Ainsi, l’apparition d’une nouvelle solution technologique, ne change en rien, pour l’instant, les problématiques liées aux technologies antérieures.
Qu’est-ce qui pourrait justifier des déploiements 5G dans les pays les moins développés ?
Mais des pistes existent pour des déploiements ciblés, préparant à un élargissement lorsque les prix des équipements seront plus accessibles.
Les applications verticales
De même que les déploiements grand public paraissent prématurés à court terme, le lancement de certaines applications verticales pourrait agir comme levier pour les déploiements dans des zones considérées peu rentables à court terme et notamment les applications verticales liées à l’agriculture et à la sécurité des personnes et des biens (en particulier dans le cadre des industries d’extraction qui disposent des budgets et des applications). La FAO, par exemple, est extrêmement active dans le soutien de la connectivité des fermiers en Afrique par la mise à disposition de terminaux et par le développement d’applications sur les prix des matières premières.
L’optimisation des réseaux existants
« Dig once » est le nouveau crédo des bailleurs de Fonds et de l’ITU. Bien que l’utilisation des réseaux ne résolve pas complètement le déploiement des réseaux sans fil, le déploiement des réseaux backhaul dans des infrastructures existantes réduirait considérablement la facture totale de la 5G.
De même, une vision globale des réseaux à multiples usages (canalisation /électricité/télécom, par exemple) justifierait le déploiement de conduits dans des lieux où ils sont inexistants et contribuerait aussi à la protection écologique, autre grande priorité des Objectifs de Développement Durable.
Le remplacement de la Fibre
Bien que dans l’absolue, l’argument du cout des réseaux mobiles par rapport aux réseaux fixe s’applique aussi dans le cadre de la 5G, dans les pays émergents, ceci n’est pas encore une raison suffisante de déploiement, pour les raisons exprimées plus haut. Par contre, la couverture de zones spécifiques, peut trouver dans la 5G une solution valable.
Dans certains pays du monde, le déploiement de la Fibre dans le réseau d’accès est particulièrement difficile du fait d’une mauvaise vision des services publics enterrés, des difficultés d’excavation et même le pillage.
Ainsi, aujourd’hui, les déploiements extrêmement ciblés de la 5G en Afrique concernent des petites niches (comme ça a été le cas avec les déploiements de Fibre à ses débuts partout dans le monde). Par exemple, l’opérateur historique Cable and Wireless Seychelles a lancé la 5G dans la capitale Victoria, à Roche Caiman, le district central de l’île de Mahé, et à l'aéroport en juillet 2020, Togocom a couvert en 5G le quartier Ouest de l’aéroport international de Lomé.
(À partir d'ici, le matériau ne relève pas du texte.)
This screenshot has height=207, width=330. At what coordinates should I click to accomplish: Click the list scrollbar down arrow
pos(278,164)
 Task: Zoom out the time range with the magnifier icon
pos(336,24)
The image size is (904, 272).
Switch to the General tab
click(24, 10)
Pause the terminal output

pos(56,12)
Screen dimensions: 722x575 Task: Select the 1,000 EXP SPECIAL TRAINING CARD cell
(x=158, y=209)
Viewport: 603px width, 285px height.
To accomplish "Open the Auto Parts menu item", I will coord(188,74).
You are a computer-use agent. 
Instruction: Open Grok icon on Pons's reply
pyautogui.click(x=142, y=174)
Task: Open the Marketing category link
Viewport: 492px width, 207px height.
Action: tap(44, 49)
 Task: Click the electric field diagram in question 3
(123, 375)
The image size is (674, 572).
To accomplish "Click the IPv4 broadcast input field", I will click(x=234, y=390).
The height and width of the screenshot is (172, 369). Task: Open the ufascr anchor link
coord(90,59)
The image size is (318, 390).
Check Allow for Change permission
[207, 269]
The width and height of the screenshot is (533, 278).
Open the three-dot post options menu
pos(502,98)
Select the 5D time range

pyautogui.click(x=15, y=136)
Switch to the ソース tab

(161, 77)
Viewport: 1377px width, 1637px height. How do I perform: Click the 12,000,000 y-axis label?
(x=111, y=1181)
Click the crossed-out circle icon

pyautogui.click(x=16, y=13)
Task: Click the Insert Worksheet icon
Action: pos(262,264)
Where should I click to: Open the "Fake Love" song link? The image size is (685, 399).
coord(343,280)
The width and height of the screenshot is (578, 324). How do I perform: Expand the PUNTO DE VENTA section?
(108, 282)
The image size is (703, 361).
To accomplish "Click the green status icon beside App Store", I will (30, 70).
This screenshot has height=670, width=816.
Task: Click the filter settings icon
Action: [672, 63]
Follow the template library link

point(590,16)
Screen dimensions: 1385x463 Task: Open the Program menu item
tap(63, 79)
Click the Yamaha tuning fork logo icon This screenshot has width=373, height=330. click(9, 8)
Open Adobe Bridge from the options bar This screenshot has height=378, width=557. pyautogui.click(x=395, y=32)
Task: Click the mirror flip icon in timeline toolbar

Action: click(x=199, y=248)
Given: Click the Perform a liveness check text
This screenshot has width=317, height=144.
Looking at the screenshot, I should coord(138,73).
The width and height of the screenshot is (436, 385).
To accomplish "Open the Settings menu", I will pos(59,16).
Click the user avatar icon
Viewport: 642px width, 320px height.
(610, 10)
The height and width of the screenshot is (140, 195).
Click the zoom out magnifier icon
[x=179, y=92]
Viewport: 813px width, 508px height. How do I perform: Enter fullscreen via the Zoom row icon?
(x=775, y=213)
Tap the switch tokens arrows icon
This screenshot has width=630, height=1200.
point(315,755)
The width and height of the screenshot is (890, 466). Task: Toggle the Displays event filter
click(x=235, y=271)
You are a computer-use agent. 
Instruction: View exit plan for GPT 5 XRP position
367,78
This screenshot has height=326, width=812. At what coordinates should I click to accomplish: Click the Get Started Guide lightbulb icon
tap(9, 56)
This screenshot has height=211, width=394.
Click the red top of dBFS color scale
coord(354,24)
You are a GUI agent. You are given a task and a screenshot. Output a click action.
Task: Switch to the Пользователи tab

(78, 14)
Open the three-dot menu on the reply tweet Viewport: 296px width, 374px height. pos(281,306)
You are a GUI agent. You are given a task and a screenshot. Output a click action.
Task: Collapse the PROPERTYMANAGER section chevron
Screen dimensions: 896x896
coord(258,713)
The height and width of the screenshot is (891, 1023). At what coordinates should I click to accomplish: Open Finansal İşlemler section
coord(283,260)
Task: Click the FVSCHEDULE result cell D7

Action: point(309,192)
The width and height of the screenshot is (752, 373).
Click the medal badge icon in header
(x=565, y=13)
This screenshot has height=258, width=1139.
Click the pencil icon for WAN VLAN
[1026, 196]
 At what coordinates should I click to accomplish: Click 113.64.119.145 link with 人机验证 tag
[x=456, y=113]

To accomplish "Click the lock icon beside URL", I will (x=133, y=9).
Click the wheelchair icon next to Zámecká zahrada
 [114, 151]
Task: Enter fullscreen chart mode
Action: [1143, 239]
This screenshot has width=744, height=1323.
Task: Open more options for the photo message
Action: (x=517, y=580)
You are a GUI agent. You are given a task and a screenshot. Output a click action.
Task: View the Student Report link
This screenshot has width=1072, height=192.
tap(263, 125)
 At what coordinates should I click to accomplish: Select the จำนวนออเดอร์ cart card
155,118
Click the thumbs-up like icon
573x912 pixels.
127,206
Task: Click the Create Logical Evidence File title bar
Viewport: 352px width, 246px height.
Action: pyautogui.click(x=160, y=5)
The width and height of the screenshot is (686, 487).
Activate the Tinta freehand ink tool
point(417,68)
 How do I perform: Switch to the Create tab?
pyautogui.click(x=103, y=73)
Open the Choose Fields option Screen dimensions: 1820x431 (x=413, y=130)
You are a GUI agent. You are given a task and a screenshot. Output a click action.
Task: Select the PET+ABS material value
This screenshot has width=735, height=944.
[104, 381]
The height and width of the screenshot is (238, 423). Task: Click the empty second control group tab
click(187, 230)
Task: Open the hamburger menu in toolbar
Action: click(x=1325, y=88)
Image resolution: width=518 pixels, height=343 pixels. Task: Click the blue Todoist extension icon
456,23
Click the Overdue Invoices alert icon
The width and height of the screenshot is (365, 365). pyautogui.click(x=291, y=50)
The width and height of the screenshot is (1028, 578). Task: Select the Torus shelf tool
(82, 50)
Les nouveaux équipements optimisés
Par ailleurs, de nouvelles solutions visant à rendre les équipements plus facilement accessibles sont en train d’apparaitre et pourraient à terme couvrir de nouvelles technologies. Tel est le cas des antennes Rural Star Pro de Huawei, qui intègrent une station de base et un backhaul radio/LTE dans un package accessible et de petite taille.
Bien qu’envisager un déploiement massif de la 5G en pays en développement ou en zones rurales paraisse précoce, identifier les leviers qui dynamiseront le lancement dans les 3 prochaines années permettra de créer les conditions d’un saut qualitatif dans les écosystèmes de ces zones. Par ailleurs, en adresser la brèche des usages, permettra de créer les conditions de demande nécessaires au développement de nouveaux services.